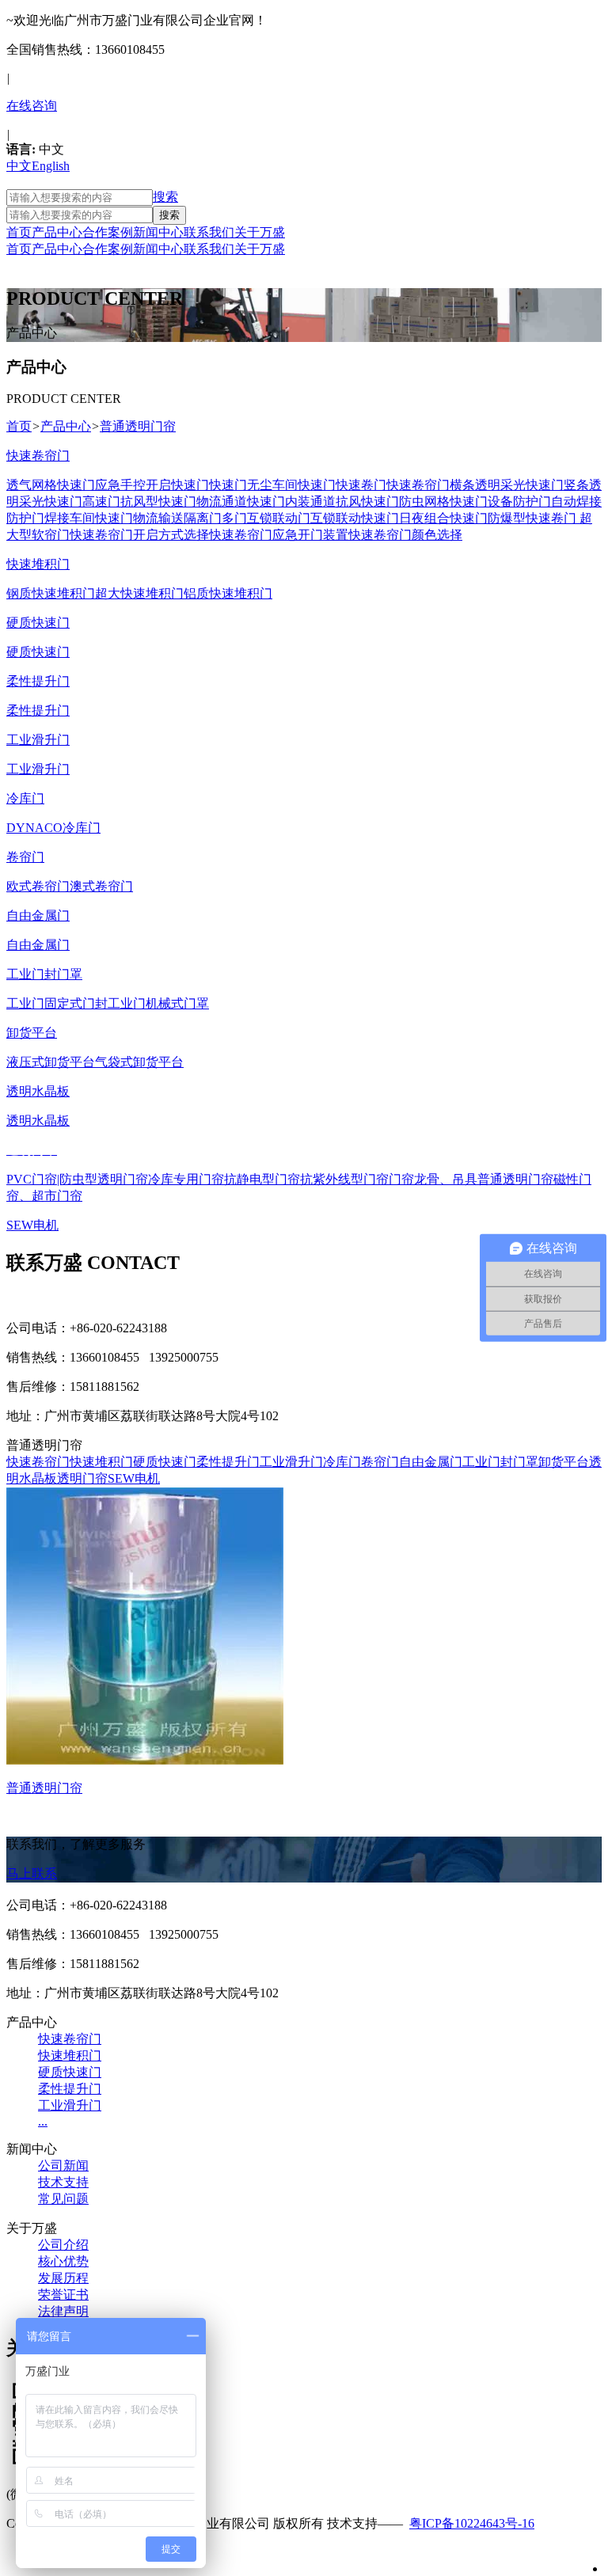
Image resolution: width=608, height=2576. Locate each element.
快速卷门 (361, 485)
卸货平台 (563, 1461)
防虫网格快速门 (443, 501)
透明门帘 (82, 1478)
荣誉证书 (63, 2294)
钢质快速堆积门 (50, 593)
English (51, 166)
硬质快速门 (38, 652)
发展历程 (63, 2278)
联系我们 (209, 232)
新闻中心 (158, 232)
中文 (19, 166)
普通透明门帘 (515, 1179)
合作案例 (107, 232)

☆ ☆ ☆ ☆ ☆ ☆ ☆

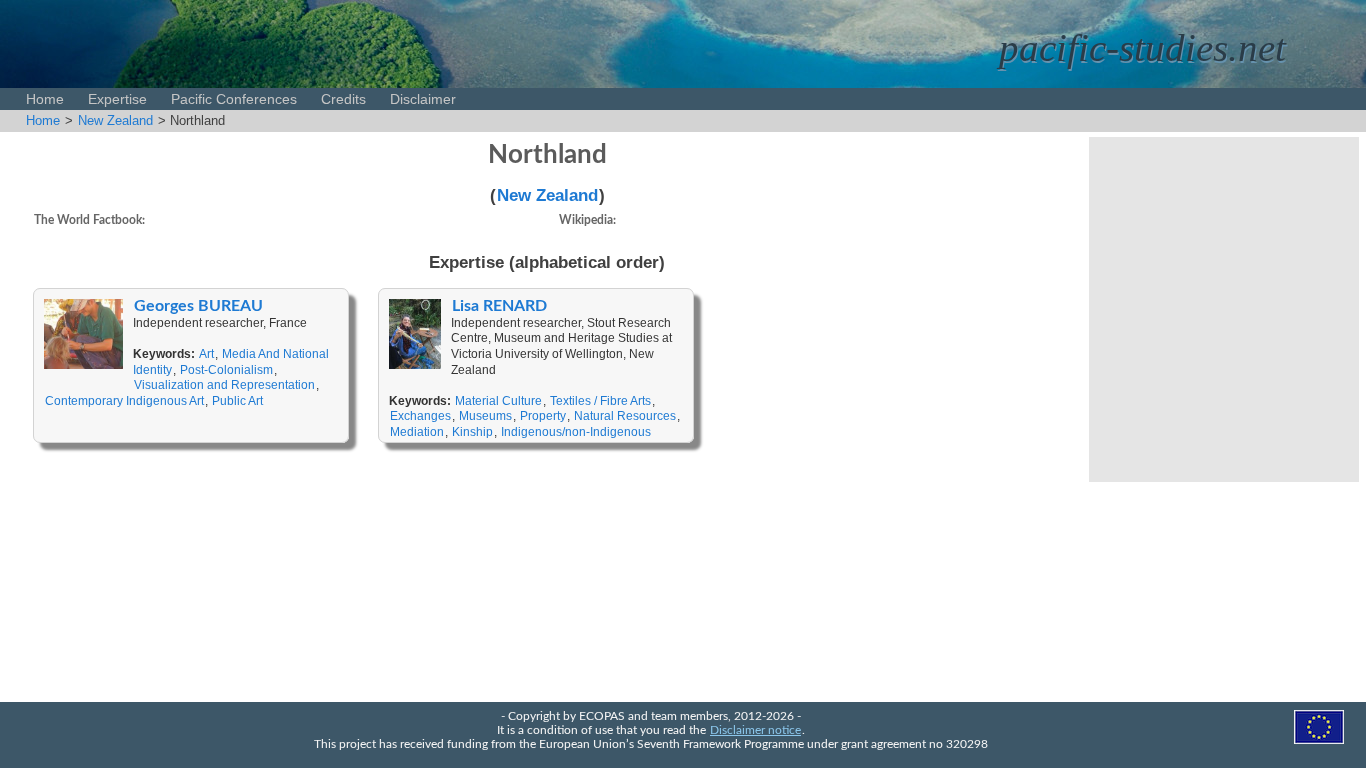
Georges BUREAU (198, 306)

☆ ☆ ☆ ☆ ☆ ☆ ☆

Word for word, restate the lines of the listing above starting at the line with "快速卷门 (361, 485)" and ending at the line with "合作案例 (107, 232)", and nothing outside them.

» **OUTPUT FOR THIS TASK**:
快速卷门 (361, 485)
卸货平台 (563, 1461)
防虫网格快速门 (443, 501)
透明门帘 (82, 1478)
荣誉证书 (63, 2294)
钢质快速堆积门 (50, 593)
English (51, 166)
硬质快速门 (38, 652)
发展历程 (63, 2278)
联系我们 (209, 232)
新闻中心 (158, 232)
中文 (19, 166)
普通透明门帘 (515, 1179)
合作案例 (107, 232)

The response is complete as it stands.